Duke University owns more than 8,600 acres across Durham, employs more tens of thousands of residents, and pays no property tax on most of what it holds. For years, residents and council members have pressed a basic question: what does the city get back? Duke's answer is HomeGrown, a three-year, $203 million commitment covering local hiring, construction spending, small business purchasing, and affordable housing. The university launched it in March 2026 as rents in neighborhoods closest to campus have climbed faster than anywhere else in Durham.
- Minimum wage for Duke employees rises to $20 per hour on July 1. The local hiring target increases from 69% to 80% of new hires.
- Second-chance hiring slots for people with criminal records double from 50 to 100. Seventy-five new paid internships will run through the city's YouthWorks program.
- Duke directed $120 million toward Triangle construction firms and $45 million toward local businesses as part of the spending commitments.

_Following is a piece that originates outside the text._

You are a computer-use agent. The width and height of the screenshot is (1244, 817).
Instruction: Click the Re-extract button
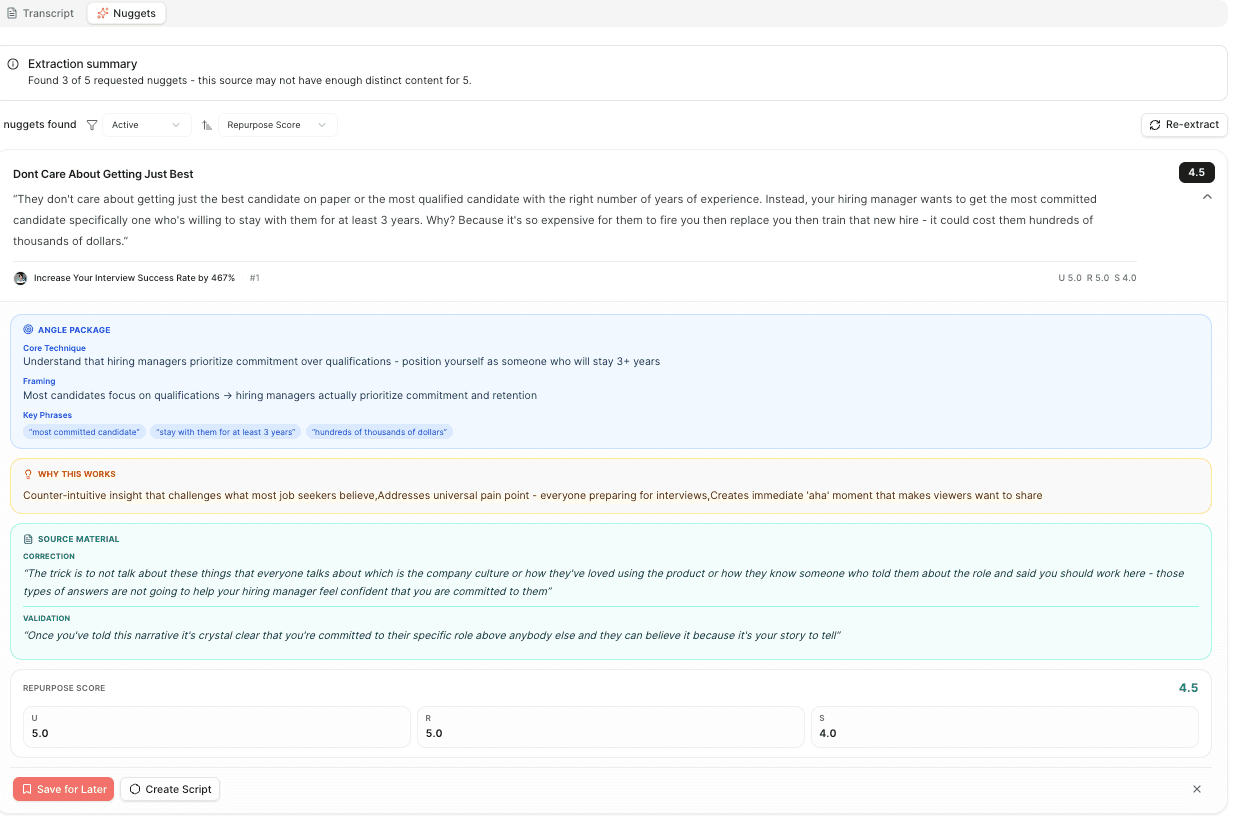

- Affordable housing investment nearly triples, from $22 million to $60 million, routed through community development financial institutions.
These are goals, not contracts. Duke sets its own targets, tracks its own progress, and reports results at homegrown.duke.edu. No outside body enforces any of the commitments. Whether the gap between Durham's largest tax-exempt institution and the neighborhoods surrounding it narrows will depend on whether the university holds itself to the numbers it published.